*TASK REQUIREMENTS:*
Render everything from the line containing "Viewport: 169px width, 130px height." down to the end of the rows below as a Markdown table with the columns "Number" and "Content", skipping any blank lines.

**** DATA SUPPLIED

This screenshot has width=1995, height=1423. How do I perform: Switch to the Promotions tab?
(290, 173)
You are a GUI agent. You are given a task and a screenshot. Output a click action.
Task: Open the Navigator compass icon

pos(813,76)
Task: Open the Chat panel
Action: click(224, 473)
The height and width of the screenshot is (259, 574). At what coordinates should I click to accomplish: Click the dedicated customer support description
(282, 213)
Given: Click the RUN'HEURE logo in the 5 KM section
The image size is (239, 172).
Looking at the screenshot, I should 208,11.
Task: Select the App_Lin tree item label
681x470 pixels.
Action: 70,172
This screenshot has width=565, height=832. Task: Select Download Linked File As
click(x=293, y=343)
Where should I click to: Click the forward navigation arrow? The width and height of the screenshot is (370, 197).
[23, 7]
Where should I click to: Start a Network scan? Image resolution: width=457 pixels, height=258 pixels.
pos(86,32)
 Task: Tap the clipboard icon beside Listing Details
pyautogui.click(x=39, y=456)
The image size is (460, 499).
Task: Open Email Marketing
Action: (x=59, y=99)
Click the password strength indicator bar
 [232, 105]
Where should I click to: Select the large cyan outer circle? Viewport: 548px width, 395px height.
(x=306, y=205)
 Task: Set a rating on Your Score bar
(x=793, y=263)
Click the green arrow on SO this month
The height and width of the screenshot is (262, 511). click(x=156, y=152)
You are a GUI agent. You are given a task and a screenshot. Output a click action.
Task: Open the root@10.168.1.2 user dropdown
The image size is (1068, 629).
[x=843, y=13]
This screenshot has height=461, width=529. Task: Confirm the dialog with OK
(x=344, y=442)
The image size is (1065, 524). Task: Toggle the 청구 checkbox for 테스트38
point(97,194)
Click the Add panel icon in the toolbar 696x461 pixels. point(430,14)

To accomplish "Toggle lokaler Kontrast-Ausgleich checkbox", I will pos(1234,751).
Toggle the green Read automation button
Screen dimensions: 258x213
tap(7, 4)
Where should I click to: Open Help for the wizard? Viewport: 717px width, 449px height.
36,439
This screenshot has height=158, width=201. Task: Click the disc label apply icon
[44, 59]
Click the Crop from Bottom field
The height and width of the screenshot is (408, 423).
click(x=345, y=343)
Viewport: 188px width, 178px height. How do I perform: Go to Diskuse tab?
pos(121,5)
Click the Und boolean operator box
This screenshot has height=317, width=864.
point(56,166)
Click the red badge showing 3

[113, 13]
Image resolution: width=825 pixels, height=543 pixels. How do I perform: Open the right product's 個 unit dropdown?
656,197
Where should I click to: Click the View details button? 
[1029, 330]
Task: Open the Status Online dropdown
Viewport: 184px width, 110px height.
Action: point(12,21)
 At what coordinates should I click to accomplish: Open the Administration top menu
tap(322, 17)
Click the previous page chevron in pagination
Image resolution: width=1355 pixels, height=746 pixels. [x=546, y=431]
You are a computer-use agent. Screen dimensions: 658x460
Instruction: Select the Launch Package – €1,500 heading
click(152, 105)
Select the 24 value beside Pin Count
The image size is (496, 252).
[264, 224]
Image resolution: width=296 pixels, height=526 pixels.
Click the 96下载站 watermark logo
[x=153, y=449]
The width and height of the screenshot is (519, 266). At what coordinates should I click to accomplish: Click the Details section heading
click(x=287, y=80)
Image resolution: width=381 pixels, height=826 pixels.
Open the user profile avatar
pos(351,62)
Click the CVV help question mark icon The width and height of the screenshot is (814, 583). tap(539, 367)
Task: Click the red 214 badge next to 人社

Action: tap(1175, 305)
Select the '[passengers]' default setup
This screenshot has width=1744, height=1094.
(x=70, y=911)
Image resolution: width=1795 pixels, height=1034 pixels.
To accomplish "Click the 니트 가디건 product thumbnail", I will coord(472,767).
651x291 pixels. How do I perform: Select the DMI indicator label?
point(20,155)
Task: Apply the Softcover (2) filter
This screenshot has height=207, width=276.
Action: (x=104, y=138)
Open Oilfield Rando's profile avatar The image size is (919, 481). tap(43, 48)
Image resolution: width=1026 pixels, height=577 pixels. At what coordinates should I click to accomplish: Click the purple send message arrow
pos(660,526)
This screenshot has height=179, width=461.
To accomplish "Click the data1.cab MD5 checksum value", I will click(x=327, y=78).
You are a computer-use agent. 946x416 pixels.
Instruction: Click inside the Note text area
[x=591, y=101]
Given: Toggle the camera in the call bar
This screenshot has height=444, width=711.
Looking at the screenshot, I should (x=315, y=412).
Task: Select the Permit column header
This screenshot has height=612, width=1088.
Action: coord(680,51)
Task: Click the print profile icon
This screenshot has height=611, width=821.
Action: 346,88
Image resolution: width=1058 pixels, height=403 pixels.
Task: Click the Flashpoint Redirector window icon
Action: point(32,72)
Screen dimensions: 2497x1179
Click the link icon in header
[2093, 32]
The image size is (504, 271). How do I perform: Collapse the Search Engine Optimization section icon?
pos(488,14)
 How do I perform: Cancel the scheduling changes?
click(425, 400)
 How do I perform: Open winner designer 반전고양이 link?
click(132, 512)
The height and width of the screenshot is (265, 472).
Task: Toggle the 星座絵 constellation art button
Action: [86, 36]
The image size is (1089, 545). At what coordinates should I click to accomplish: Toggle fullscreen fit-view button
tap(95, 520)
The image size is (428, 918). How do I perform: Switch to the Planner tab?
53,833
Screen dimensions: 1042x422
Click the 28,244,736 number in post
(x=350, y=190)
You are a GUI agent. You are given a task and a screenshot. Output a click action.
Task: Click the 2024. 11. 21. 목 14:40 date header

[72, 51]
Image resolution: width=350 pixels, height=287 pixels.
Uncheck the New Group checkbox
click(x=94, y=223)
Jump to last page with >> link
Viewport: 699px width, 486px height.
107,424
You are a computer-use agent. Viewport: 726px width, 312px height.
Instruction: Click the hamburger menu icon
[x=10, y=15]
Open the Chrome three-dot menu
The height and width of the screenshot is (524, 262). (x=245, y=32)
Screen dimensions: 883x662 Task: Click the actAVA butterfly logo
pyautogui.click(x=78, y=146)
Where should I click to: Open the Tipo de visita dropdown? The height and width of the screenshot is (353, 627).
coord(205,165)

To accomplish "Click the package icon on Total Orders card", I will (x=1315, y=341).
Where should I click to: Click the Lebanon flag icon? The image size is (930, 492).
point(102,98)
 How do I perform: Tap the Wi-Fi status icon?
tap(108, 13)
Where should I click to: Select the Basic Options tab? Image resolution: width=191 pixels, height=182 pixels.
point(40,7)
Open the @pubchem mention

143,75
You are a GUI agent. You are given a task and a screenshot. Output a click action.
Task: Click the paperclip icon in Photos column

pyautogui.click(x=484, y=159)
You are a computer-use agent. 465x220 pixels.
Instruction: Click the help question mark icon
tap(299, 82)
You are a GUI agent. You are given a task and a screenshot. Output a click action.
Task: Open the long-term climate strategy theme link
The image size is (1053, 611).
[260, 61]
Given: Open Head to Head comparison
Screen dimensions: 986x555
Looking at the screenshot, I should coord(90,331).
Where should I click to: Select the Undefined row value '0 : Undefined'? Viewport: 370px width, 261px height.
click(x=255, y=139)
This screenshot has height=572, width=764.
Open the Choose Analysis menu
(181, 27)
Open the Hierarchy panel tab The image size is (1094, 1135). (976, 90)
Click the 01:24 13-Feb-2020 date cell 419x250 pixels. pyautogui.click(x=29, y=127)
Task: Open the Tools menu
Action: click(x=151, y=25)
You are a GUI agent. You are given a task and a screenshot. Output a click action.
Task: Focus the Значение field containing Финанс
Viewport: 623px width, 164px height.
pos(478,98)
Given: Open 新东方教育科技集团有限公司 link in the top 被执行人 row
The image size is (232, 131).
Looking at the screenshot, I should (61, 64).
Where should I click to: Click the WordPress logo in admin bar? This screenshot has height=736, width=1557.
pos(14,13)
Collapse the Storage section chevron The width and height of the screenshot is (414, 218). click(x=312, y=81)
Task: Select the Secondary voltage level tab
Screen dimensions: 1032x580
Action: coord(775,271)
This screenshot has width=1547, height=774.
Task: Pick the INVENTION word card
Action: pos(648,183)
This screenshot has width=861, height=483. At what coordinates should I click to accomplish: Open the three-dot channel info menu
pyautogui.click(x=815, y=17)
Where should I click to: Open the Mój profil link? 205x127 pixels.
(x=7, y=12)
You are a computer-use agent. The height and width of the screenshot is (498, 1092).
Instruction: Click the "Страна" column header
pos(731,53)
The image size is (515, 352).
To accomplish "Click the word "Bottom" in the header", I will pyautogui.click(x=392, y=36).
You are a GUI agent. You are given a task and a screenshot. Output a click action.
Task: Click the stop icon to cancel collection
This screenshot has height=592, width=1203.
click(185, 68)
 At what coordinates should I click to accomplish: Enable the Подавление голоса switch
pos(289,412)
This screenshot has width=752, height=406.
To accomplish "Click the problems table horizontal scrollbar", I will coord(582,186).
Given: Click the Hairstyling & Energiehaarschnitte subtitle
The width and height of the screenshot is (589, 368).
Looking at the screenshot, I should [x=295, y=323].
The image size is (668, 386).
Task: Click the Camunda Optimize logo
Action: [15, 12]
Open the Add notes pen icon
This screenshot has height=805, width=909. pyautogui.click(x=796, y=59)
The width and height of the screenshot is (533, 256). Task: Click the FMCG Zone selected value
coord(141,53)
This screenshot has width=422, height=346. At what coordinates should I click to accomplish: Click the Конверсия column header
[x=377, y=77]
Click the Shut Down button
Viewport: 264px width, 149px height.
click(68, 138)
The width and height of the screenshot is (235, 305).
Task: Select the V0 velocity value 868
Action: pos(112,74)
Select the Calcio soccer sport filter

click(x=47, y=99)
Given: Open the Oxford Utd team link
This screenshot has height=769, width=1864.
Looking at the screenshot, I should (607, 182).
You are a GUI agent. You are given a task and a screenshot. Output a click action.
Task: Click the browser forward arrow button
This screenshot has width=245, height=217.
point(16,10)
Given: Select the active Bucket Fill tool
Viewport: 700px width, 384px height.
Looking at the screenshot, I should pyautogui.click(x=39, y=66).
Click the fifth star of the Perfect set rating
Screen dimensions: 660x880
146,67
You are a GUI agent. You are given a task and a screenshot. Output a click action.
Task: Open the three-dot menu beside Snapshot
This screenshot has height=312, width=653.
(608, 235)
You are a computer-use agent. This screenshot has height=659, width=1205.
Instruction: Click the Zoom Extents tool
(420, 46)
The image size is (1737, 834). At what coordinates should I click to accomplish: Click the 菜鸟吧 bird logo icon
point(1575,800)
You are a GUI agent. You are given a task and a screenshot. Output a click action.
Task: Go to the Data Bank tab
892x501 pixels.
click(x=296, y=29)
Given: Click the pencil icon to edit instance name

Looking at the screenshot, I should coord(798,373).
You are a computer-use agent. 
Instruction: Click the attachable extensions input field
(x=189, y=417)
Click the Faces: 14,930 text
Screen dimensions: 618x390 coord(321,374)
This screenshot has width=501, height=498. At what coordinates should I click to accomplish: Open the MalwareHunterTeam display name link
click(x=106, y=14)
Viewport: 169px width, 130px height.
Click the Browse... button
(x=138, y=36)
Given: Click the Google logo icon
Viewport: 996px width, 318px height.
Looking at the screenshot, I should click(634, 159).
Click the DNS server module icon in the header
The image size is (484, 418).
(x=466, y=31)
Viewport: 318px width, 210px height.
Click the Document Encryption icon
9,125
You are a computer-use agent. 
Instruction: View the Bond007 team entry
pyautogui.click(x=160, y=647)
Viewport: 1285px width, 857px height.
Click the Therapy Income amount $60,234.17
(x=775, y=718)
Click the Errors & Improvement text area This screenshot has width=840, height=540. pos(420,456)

********

*EXERCISE SOLUTION:*
| Number | Content |
|---|---|
| 1 | Viewport: 169px width, 130px height. |
| 2 | Click the Browse... button |
| 3 | (x=138, y=36) |
| 4 | Given: Click the Google logo icon |
| 5 | Viewport: 996px width, 318px height. |
| 6 | Looking at the screenshot, I should click(634, 159). |
| 7 | Click the DNS server module icon in the header |
| 8 | The image size is (484, 418). |
| 9 | (x=466, y=31) |
| 10 | Viewport: 318px width, 210px height. |
| 11 | Click the Document Encryption icon |
| 12 | 9,125 |
| 13 | You are a computer-use agent.  |
| 14 | Instruction: View the Bond007 team entry |
| 15 | pyautogui.click(x=160, y=647) |
| 16 | Viewport: 1285px width, 857px height. |
| 17 | Click the Therapy Income amount $60,234.17 |
| 18 | (x=775, y=718) |
| 19 | Click the Errors & Improvement text area This screenshot has width=840, height=540. pos(420,456) |